• What is needed: In how many lines of the material below does the word "Where" appear? Reply with the number alone.

• Information shown:
══════

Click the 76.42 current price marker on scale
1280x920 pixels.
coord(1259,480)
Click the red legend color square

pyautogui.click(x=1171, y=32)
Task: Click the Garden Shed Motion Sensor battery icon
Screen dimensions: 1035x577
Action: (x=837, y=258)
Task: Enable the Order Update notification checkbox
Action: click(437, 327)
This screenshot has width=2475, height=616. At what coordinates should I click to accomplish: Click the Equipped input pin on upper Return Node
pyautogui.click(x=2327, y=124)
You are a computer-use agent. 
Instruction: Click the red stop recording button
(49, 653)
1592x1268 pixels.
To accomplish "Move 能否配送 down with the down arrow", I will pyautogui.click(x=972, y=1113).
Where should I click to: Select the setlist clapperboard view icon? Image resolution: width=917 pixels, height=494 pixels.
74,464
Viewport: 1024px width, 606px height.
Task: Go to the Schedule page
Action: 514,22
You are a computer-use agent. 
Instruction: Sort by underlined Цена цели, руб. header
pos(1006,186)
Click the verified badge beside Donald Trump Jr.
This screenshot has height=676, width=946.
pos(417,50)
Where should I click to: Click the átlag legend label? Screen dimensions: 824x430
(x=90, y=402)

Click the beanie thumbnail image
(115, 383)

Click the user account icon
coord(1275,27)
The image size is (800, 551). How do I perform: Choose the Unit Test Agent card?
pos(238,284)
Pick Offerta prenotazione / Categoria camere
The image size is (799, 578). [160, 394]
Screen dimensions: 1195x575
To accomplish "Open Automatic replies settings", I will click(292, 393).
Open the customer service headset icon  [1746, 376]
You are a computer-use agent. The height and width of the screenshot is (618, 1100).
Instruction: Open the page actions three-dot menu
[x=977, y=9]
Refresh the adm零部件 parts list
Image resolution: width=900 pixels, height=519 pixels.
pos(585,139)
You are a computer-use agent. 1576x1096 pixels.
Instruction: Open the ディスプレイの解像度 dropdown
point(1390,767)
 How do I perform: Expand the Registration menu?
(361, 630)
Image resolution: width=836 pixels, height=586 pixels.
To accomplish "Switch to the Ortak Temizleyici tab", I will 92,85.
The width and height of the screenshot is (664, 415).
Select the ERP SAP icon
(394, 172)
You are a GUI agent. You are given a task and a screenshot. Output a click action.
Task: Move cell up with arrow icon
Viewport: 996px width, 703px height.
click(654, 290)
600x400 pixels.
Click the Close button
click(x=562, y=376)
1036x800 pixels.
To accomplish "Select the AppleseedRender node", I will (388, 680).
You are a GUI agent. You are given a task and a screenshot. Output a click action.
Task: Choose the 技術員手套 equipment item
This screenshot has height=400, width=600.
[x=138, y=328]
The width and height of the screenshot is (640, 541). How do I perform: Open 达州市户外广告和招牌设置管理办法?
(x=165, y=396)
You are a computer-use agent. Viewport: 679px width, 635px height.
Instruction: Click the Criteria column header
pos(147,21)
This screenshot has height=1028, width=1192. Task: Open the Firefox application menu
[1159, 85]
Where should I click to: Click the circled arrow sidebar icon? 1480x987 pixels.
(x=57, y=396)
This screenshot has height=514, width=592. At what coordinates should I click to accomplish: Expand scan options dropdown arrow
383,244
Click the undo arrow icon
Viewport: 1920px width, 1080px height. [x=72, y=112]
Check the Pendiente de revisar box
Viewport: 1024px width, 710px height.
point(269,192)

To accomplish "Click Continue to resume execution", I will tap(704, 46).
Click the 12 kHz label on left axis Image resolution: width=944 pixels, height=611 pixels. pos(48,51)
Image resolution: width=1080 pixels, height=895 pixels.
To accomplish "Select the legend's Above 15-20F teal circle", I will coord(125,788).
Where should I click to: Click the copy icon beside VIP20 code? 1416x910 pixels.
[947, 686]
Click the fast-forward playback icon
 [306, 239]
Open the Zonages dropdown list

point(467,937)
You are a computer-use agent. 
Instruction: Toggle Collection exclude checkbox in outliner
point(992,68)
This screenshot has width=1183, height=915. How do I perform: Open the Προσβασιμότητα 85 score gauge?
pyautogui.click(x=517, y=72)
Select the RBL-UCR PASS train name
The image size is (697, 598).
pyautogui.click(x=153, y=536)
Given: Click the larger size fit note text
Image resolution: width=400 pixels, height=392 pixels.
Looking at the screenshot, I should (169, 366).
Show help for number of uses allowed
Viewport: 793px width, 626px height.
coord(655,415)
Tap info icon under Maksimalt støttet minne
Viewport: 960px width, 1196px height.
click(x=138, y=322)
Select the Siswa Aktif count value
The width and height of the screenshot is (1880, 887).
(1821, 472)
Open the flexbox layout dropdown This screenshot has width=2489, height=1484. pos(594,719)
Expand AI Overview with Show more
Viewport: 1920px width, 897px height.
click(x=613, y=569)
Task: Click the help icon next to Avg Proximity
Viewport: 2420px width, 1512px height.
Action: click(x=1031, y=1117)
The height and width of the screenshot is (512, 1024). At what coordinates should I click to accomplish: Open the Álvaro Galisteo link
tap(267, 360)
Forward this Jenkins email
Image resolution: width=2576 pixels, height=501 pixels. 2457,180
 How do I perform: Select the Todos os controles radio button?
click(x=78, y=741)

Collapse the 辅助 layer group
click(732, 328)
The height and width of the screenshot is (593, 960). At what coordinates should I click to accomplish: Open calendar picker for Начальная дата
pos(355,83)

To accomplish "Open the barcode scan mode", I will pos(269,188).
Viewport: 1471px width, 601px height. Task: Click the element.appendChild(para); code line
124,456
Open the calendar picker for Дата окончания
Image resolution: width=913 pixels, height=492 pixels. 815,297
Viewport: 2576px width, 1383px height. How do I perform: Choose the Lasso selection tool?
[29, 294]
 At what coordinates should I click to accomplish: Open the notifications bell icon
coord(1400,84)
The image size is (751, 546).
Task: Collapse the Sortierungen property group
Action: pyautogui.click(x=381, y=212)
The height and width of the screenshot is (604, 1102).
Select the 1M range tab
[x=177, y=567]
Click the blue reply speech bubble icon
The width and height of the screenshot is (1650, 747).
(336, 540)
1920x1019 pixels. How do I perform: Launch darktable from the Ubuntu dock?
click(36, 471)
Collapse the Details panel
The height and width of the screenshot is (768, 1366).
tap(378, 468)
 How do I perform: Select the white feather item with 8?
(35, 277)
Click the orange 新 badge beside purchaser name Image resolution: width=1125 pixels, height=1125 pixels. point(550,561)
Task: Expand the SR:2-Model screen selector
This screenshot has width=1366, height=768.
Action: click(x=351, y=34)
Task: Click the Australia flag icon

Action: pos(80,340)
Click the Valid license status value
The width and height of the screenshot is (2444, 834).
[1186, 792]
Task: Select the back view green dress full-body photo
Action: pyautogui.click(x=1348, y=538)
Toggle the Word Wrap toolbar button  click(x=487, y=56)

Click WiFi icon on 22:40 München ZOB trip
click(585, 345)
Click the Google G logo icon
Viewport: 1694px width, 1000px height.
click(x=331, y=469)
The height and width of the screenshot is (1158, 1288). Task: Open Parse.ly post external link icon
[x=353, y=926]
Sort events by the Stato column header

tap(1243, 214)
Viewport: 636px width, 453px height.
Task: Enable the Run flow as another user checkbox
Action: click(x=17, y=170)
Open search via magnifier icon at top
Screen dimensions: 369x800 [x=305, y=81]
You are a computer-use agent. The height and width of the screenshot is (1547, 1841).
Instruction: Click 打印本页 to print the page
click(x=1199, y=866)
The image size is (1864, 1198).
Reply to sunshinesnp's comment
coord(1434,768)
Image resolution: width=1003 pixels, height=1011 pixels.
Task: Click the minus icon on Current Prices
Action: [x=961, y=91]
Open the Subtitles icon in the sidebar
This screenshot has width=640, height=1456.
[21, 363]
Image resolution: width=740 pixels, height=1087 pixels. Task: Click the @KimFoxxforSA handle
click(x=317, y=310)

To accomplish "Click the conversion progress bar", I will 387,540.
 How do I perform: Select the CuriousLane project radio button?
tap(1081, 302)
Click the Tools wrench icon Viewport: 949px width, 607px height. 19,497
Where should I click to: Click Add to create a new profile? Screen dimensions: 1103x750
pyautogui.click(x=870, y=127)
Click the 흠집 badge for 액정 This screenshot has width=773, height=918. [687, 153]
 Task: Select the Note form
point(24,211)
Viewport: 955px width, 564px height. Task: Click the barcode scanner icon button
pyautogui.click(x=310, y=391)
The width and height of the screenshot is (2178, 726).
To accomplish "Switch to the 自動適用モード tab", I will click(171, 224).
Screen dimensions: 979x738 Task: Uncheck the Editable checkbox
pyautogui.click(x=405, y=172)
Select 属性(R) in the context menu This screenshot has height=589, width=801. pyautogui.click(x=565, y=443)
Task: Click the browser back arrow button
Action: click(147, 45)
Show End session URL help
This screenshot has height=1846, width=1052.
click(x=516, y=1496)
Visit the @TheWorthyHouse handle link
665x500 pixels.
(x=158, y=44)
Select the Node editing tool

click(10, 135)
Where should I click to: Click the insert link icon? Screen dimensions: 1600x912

══════

• Result of this exercise: 6